Can we use data and machine learning to predict local violence in fragile states? As it turns out, yes.

After years of working on program evaluation and related things, it is with great joy that I toss causation out the window and learn to data mine.

A few years ago, a foundation said to me, “hey, all that data you’re collecting to study property disputes and other violence in Liberia–could you use it to test early warning systems for riots and major crimes?” My reaction: “That sounds crazy. As if that’s possible.” Their response, “We will fund your survey if you try.” My reply: “Did I say crazy? I meant that sounds like a great idea.”

After six years of data collection, Rob Blair and Alex Hartman and I finally have a paper:

We use forecasting models and new data from 242 Liberian communities to show that it is to possible to predict outbreaks of local violence with high sensitivity and moderate accuracy, even with limited data.

We train our models to predict communal and criminal violence in 2010 using risk factors measured in 2008. We compare predictions to actual violence in 2012 and find that up to 88% of all violence is correctly predicted. True positives come at the cost of many false positives, giving overall accuracy between 33% and 50%.

From a policy perspective, states, international organizations, and peacekeepers could use such predictions to better prevent and respond to violence. The models also generate new stylized facts for theory to explain.

In this instance, the strongest predictors of more violence are social (mainly ethnic) cleavages, and minority group power-sharing.

This is not precisely “big data” in that it’s a small number of villages and three years of events. But it’s “big” in the sense of having lots and lots of detailed information about the villages themselves, which is rare. We think of this as a pilot, or proof of concept for the approach, and plan to test it next on much bigger data from other countries.

The most interesting finding, to me, was how power-sharing at the local level was associated with more violence. There’s actually a number of papers looking at national power-sharing right now that find the same thing. And yet the common political response to a crisis nowadays is to push for power-sharing. Worth investigating.

I would have liked to name this paper “I just ran 32 million regressions,” but besides other drawbacks, the more honest title would be “My RA just ran 32 million regressions,” which is slightly less compelling.

58 thoughts on “Can we use data and machine learning to predict local violence in fragile states? As it turns out, yes.

  1. Just in time. Now we can turn to the deleterious impact of Ebola on economic fabric of the country

  2. Dear Chris, I was wondering which language(s) and package(s) did you use for analyzing your data?

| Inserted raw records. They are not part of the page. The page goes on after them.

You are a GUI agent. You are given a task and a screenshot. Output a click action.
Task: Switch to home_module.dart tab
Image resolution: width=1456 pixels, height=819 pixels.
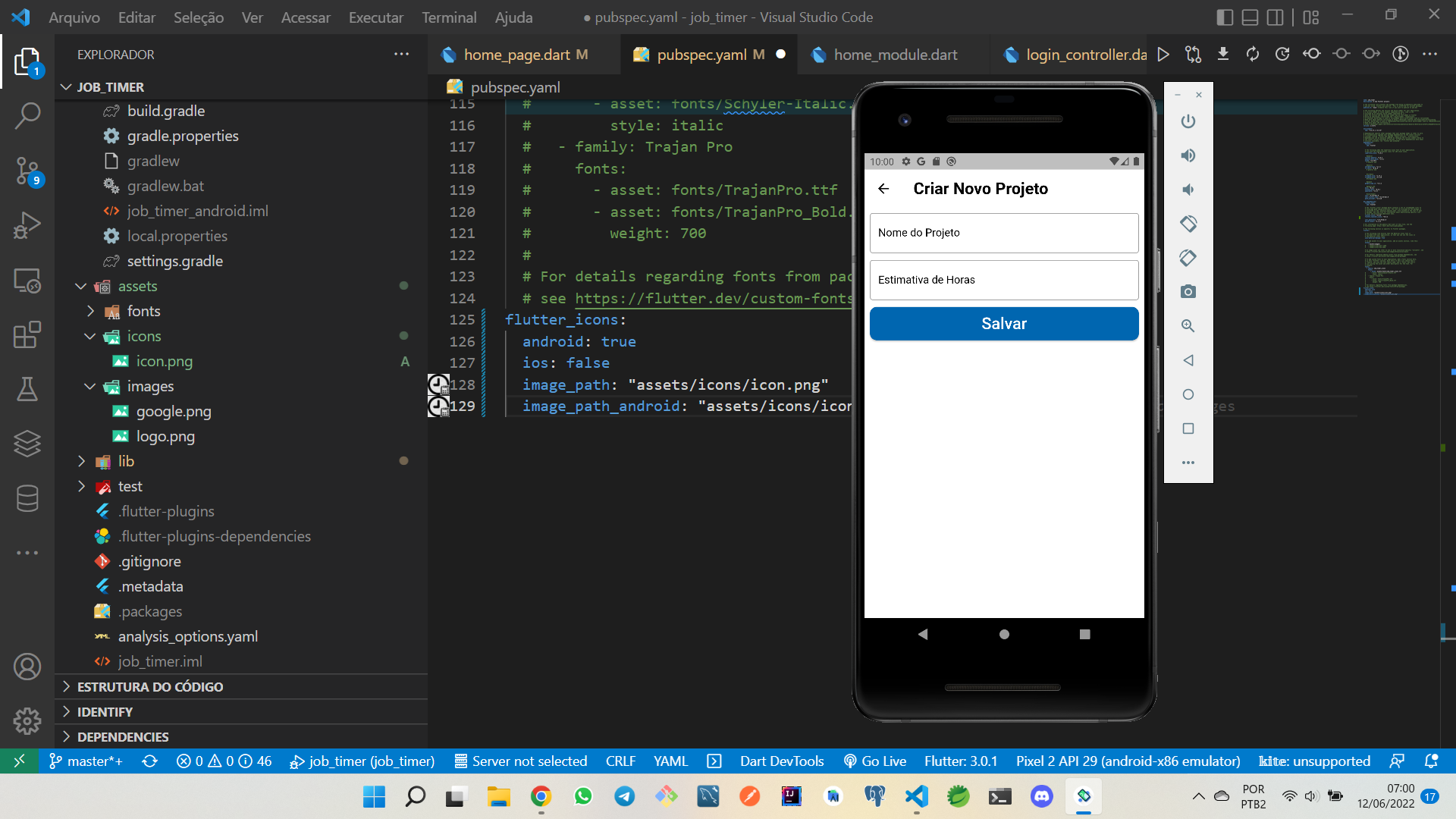(895, 55)
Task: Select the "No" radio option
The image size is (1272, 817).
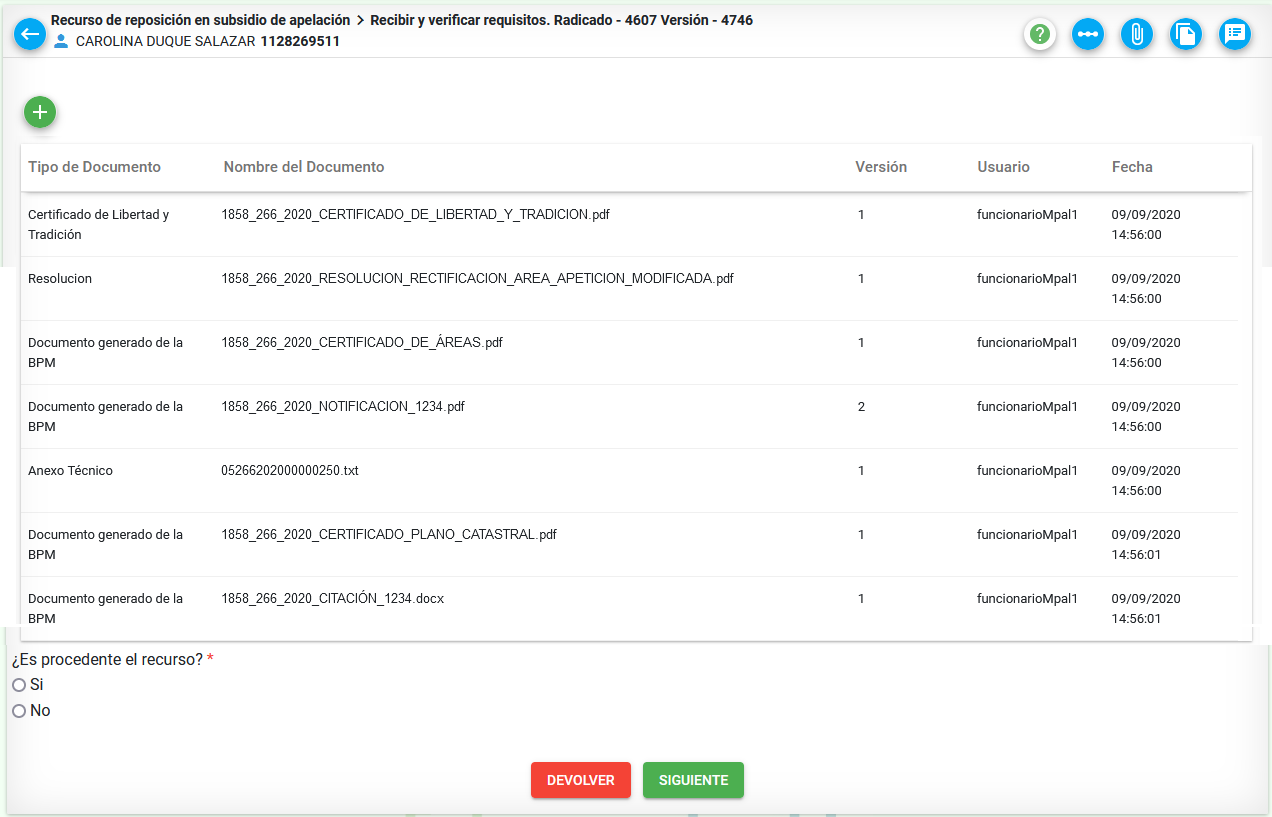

  3. Interesting article. Couple of questions:
    1) Why say that the models apart from neural network are not interactive or non-linear. Random forest is highly interactive and non-linear.
    2) Did you experiment with the number of trees in the random forest or with depth?
    3) You might want to also mention that neural networks are more prone to overfitting…
    4) Why lasso instead of elastic-net?

  4. @Luke and @RDub2:

    Thanks. @Rdub2: We’re somewhat novices. We know the limitations of the statistics we use but aren’t sure what else we can add to fill out the picture. Suggestions?

    @Luke:
    1) You are right and we clarified what we meant in the new version.
    2) The robustness tables at the back show both. We’ve done more robustness. Mostly the results are stable, though least of all with RF if I recall.
    3) Would like more detail. I’m not familiar enough with NN to think about how this would be a worry with k-fold cross validation and the forward looking forecast.
    4) No good reason other than the simplicity of lasso appealed to us and we had to limit our models somehow.